県内でインフルエンザが昨年より約1カ月早く流行入りした。今シーズンは全国的に流行が早く、冬の到来を前にさらに感染が拡大する恐れもある。一人一人が新型コロナウイルス禍で実践した対策を心がけ、大流行を防ぎたい。
県の感染症発生動向調査週報(6~12日)によると、県内48カ所の定点医療機関当たりのインフルエンザの報告数は1.17人で、流行開始の目安となる1定点当たり1人を上回った。集団感染が発生し、学年閉鎖となった学校もある。多くが全身症状が重いA型のウイルスによる感染だ。
インフルエンザは発熱や喉の痛みなど、普通の風邪と似たような症状が一般的だが、高齢者、基礎疾患のある人は重症化の恐れがあり、子どもは急性脳症のリスクもある。毎年のように流行しているとはいえ、油断はできない。
ウイルスに感染しない、感染しても、人にうつさないことが重要だ。まだ気温が25度前後に上昇する日もあるため、社会全体でインフルエンザへの警戒心が薄いのは否めない。高熱やせきなどの症状があっても感染を疑うことなく行動すれば、周りにウイルスを拡散させることになる。
人混みではマスクを着用し、日頃から手洗いやうがいなどを徹底する必要がある。体調の変化を感じた場合は外出を控え、すぐに医療機関を受診してほしい。
最も効果的な感染対策は、今月から多くの医療機関で始まったワクチン接種だ。発症や重症化を抑えることが期待できる。実際にワクチンが効き始めるまで約2週間かかるものの、その効果は5カ月ほど持続されるという。
現時点で接種しても、流行のピークと見込まれる1~3月は対応できる。まだ早いなどと思わず、最寄りの医療機関などで接種を済ませることが大切だ。
過去最多のペースで感染者が急増した昨シーズンは、治療薬の製造が追い付かず、一部の製薬会社が供給停止や限定出荷を余儀なくされる事態となった。

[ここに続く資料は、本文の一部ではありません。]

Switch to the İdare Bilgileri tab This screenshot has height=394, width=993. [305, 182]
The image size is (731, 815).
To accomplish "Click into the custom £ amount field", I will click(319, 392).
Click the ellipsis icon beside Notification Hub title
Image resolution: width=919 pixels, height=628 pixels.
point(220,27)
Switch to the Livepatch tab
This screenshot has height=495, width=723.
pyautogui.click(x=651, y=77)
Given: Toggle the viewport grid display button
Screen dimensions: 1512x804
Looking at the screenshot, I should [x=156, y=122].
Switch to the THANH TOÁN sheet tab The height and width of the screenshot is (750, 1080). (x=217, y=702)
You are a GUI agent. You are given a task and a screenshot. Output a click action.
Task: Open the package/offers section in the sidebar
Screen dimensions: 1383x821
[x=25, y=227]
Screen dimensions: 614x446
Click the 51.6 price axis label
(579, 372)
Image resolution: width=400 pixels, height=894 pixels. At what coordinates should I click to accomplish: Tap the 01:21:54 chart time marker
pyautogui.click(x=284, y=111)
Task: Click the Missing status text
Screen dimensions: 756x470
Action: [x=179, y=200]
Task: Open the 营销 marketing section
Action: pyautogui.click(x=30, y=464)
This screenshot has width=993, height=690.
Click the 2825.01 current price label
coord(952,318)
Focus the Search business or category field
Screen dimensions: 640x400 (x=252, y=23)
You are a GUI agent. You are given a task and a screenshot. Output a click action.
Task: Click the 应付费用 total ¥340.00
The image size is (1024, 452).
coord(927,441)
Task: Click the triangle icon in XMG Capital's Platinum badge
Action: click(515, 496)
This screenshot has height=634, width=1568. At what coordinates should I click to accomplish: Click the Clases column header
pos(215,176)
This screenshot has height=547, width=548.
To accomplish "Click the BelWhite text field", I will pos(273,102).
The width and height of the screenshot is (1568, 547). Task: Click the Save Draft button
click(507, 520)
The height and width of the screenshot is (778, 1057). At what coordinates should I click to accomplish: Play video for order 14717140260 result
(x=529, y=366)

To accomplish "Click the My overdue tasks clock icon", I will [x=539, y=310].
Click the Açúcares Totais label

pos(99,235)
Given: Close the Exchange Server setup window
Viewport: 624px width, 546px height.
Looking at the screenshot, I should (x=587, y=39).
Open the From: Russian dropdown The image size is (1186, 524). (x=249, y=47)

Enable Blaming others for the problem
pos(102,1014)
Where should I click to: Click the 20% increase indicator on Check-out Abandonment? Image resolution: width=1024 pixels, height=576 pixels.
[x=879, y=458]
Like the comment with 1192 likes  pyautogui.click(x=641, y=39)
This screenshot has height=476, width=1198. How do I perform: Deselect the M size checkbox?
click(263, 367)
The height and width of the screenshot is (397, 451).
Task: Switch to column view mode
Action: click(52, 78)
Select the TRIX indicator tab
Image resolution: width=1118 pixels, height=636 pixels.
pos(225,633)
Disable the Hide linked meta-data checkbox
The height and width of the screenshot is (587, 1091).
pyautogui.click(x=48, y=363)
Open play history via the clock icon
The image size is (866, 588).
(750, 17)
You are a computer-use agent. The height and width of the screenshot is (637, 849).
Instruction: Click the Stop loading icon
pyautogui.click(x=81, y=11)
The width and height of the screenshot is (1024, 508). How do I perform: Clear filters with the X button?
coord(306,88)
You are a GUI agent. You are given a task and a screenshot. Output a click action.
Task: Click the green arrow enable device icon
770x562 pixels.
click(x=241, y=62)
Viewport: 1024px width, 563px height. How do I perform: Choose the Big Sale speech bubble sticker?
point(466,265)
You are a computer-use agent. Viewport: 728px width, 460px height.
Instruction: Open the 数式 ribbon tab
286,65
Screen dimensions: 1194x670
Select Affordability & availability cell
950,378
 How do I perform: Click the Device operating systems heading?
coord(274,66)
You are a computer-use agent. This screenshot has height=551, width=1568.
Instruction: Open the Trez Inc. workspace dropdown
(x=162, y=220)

解熱剤やせき止めなども不足した。
厚生労働省などは製薬会社や医療機関と連携し、薬を必要とする患者に迅速に供給できる体制を整えてもらいたい。
新型コロナの感染症法上の位置付けが5類に移行して以降、インフルエンザのほか、マイコプラズマ肺炎、百日ぜきなどの感染症の流行が断続的に続いている。社会全体の感染症への意識低下が要因の一つとされる。家庭や職場、学校などで基本的な対策を改めて確認することが求められる。